◆ WHAT IS REQUIRED ◆
Using the material that follows, output exactly the lines from the one containing "This screenshot has width=1092, height=1092." through the one containing "Click the header bar containing Cloud Storage", with both ends kept.

◆ DATASET RECORDS ◆

******************************

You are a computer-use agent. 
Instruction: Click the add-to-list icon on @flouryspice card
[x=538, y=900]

******************************

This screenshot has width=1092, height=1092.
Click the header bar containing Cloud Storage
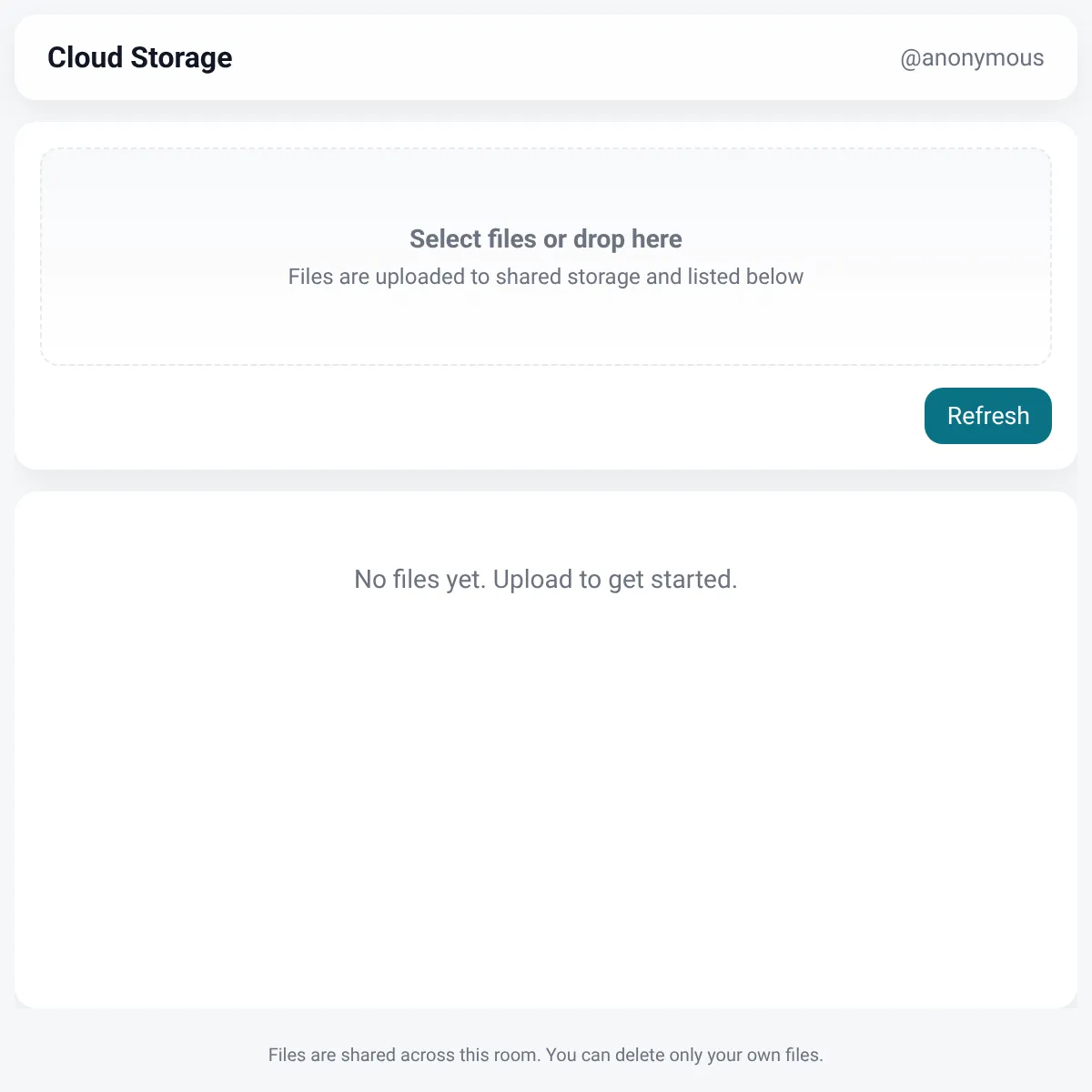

******************************

◆ RESPONSE BOX ◆
This screenshot has width=1092, height=1092.
Click the header bar containing Cloud Storage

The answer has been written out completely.